Já a MP 1.159/23 altera as Leis 10.637/02 e 10.833/03 para excluir o ICMS da base de cálculo do PIS e da Cofins. Até aí, nada demais, já que se cumpre o leading Case RE 574706 (Tema 68) do STF. A questão é que a área econômica deixou transparecer que a lei representa renúncia de receita (R$ 6 bilhões), o que potencializa a necessidade de novas receitas tributárias compensatórias, o que jamais seria o caso, já que a tributação não é possível de ser exigida desde 2019.

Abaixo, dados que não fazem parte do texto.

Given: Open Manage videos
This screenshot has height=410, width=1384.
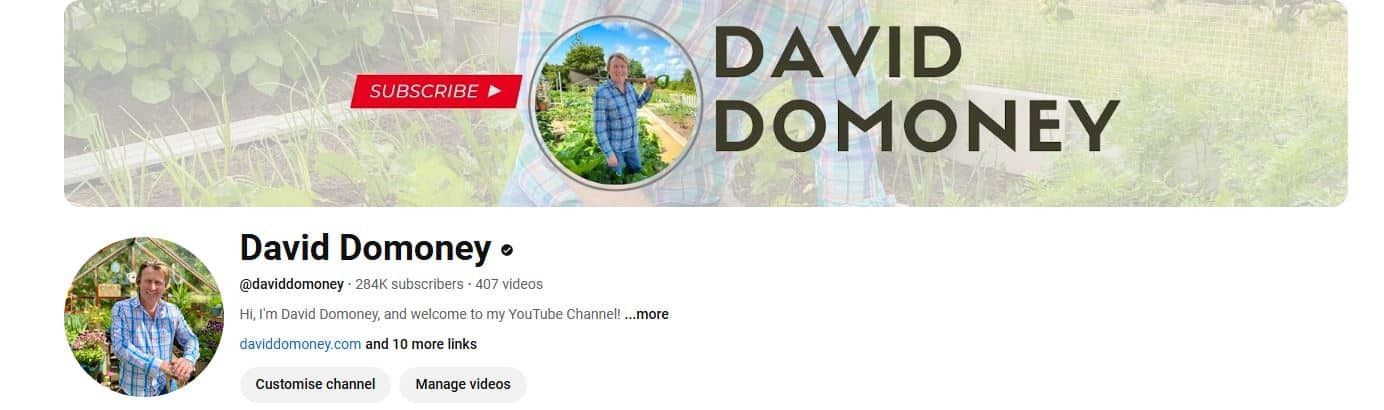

Ainda na MP 1.160/23, novo atentado ao direito do contribuinte, quando simplesmente se limita a única instância administrativa as discussões de matérias tributárias cujo valor seja inferior a R$ 1.302.000,00. Ora, este valor representa quatro vezes a receita anual de uma microempresa e cerca de 28% do limite máximo anual de uma empresa optante pelo Simples. Não olvidamos que a CF traz limitações ao direito de recurso e, por conseguinte, não veda o legislador infraconstitucional de fazê-lo. Porém, desde que isto não leve à supressão desse princípio.

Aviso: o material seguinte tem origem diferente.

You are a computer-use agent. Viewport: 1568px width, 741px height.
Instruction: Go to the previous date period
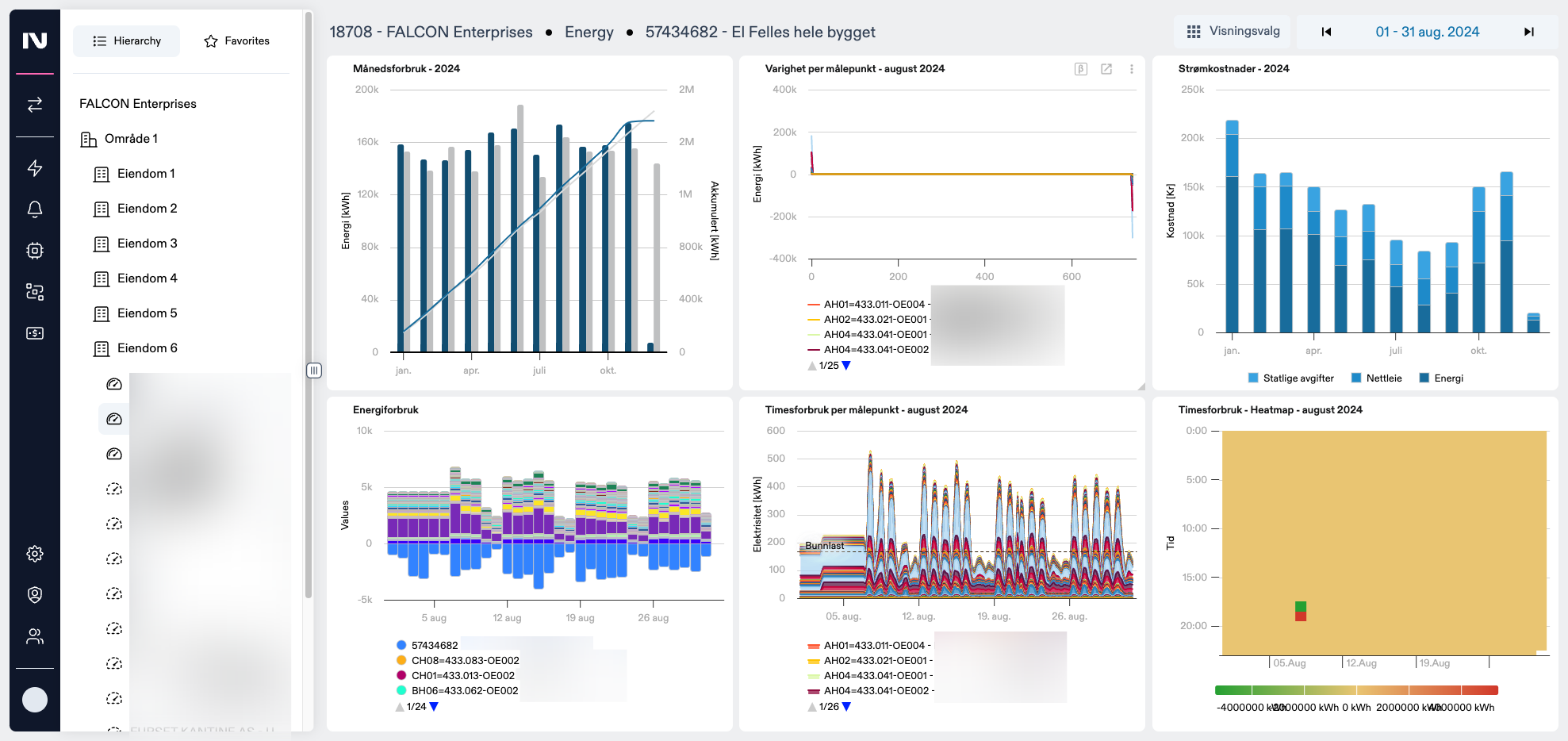(1326, 32)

Quando estamos diante de uma situação em que uma empresa pode estar sendo autuada por valor que possa representar até três vezes sua receita anual e ciente das tendenciosas decisões que ocorrem nas primeiras instâncias administrativa, já que decididas pelas próprias autoridades fiscais, não resta dúvida que o princípio constitucional da ampla defesa (aplicado no âmbito judicial e administrativo) está sendo potencialmente mitigado.
Não nos parece sensato simplesmente ignorar o imensurável desajuste que nossa economia sofreu na pandemia, em especial as empresas de comércio e serviços, cujos reflexos pesam até hoje. Nem sufocá-las pela tributação, simplesmente pelo total descaso em se criar uma política de gastos séria. Criar teto de gastos para furá-lo, como ocorreu no governo anterior e no presente, demonstra que este ciclo propenso a vitimizar o contribuinte não terá fim.